I should be able to take a look, and at least merge your work onto an llvm-3.8 branch in my repo, tomorrow. Thanks for the continued effort!
I managed to mostly get metadata to work. The local metadata test still fails, I haven’t managed to figure out how that is represented in the human readable assembly. I assume it’s still possible since there is LocalAsMetadata
. The other tests work, so hopefully I didn’t screw up too badly.
I'm getting some link errors. Are you building with --enable-shared or -fshared-llvm ?
It appears one of my problems is that the llvm build has turned of rtti. The other is a missing include required in ValuesC.cpp.
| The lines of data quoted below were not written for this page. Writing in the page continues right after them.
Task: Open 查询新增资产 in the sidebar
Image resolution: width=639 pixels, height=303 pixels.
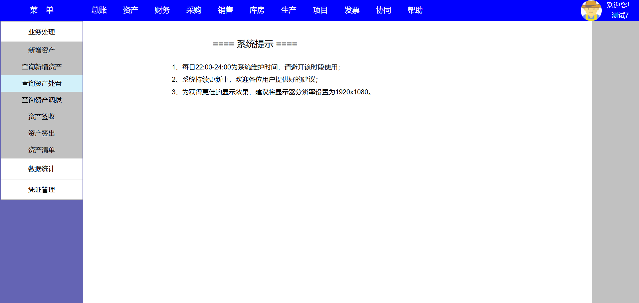Action: [x=42, y=67]
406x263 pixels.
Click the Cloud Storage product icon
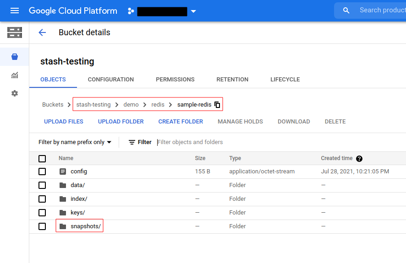pos(15,32)
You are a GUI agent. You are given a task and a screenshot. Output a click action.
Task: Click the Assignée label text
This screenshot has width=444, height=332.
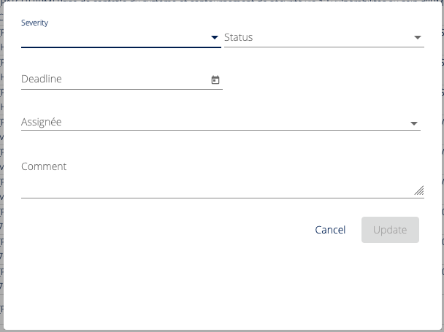(42, 122)
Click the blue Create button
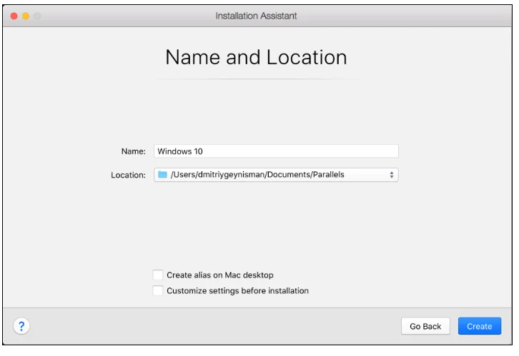This screenshot has height=356, width=519. click(479, 326)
I haven’t used --enable-shared and I tried building with -fshared-llvm
and without -fshared-llvm
and it builds successfully either way. Sadly I can’t find the cmake command I used for my build, but I remember having to enable rtti. A missing include sounds weird, what error are you seeing exactly?
Just a warning:
.../llvm-general/llvm-general/out/llvm-3.8.0/install/include/llvm/IR/Type.h:350:16: warning: inline function ‘llvm::Type* llvm::Type::getSequentialElementType() const’ used but never defined [enabled by default] inline Type *getSequentialElementType() const;
shows up because that function is declared inline in Type.h (included in ValueC.cpp), but only defined in DerivedTypes.h. Adding the include of DerivedTypes.h clears up the warning.
I've tried improving the logic in Setup.hs to extract flags from llvm-config, so rtti gets turned on or off as appropriate.
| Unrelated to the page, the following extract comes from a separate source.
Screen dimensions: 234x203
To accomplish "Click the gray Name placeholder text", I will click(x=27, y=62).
Okay, my initial merge of this PR is now in this repo as the llvm-3.8 branch. It's been rebased off of the llvm-3.5 branch to pick up some small advances that had been made there after you branched off.
I have not yet merged in your metadata work.
Closing, see #168 for the remaining changes.
I’m opening this PR now even though it’s not finished to avoid duplicated work. The current state is that it compiles and 176 tests are passing. I plan to keep working on the things that are not yet working, but if anybody wants to pick it up before I finish it or help me do that (I’m not sure how much time I’ll have available), go for it.